Miamis Kubaner rührten auch an einen anderen Nerv des US-amerikanischen Selbstverständnisses: dass sich Immigranten letztlich in die US-Gesellschaft eingliedern und nicht ihre nationalen Interessen im Gewande amerikanischer Staatsbürgerschaft verfolgen.

Miami: eine exterritoriale Enklave in den USA

Durch den Protest der Kubaner aber wurde erst deutlich, wie stark Miami zu einer exterritorialen Enklave in den USA geworden war: „Willkommen im freien und unabhängigen Miami“ stand auf einem Plakat, das vor dem Haus der Familie González prangte.

Das Tüpfel aufs i setze der Bürgermeister von Miami, als er am Samstagmorgen von einer schändlichen Attacke der US-Regierung sprach.
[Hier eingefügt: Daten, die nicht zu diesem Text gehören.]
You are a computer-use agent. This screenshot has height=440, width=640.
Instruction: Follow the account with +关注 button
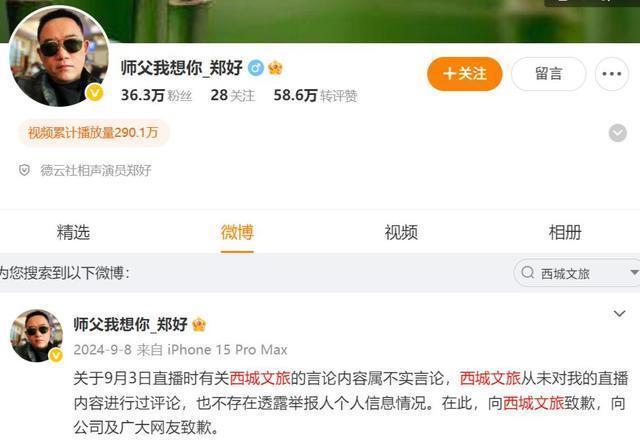pos(464,74)
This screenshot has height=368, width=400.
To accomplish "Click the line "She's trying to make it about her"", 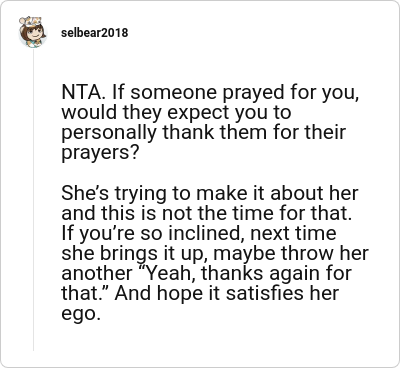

Dass Marisleysis, die 21-jährige Cousine Eliáns, ausrastete und mit sich überschlagender Stimme die USA attackierte, mochte noch angehen. Dass aber der Bürgermeister einer US-amerikanischen Metropole so redet, wird als Skandal empfunden. Entsprechend werden die Republikaner, die zur Zeit in das Wutgeheul über den „Überfall vom Samstag“ einstimmen, von den Kubanern bald ablassen. Kubaner sind nicht die einzigen Latinos im Süden Floridas und selbst in Miami bald auch nicht mehr die zahlenmäßig stärkste. Und mit Kubanern allein kann man die Stimmen der Hispanics nicht gewinnen – das wissen auch die Republikaner. Der Demokrat Al Gore hat sich derart blamiert, als er sich für ein Verbleiben Eliáns in den USA aussprach, dass sich so bald kein Politiker bei den Exilkubanern mehr so plump anbiedern wird.

Die Exilkubaner haben sich insgesamt so isoliert, dass sie als ernst zu nehmender Störfaktor bei einer Normalisierung der Beziehungen zwischen den USA und Kuba nicht mehr ins Gewicht fallen werden.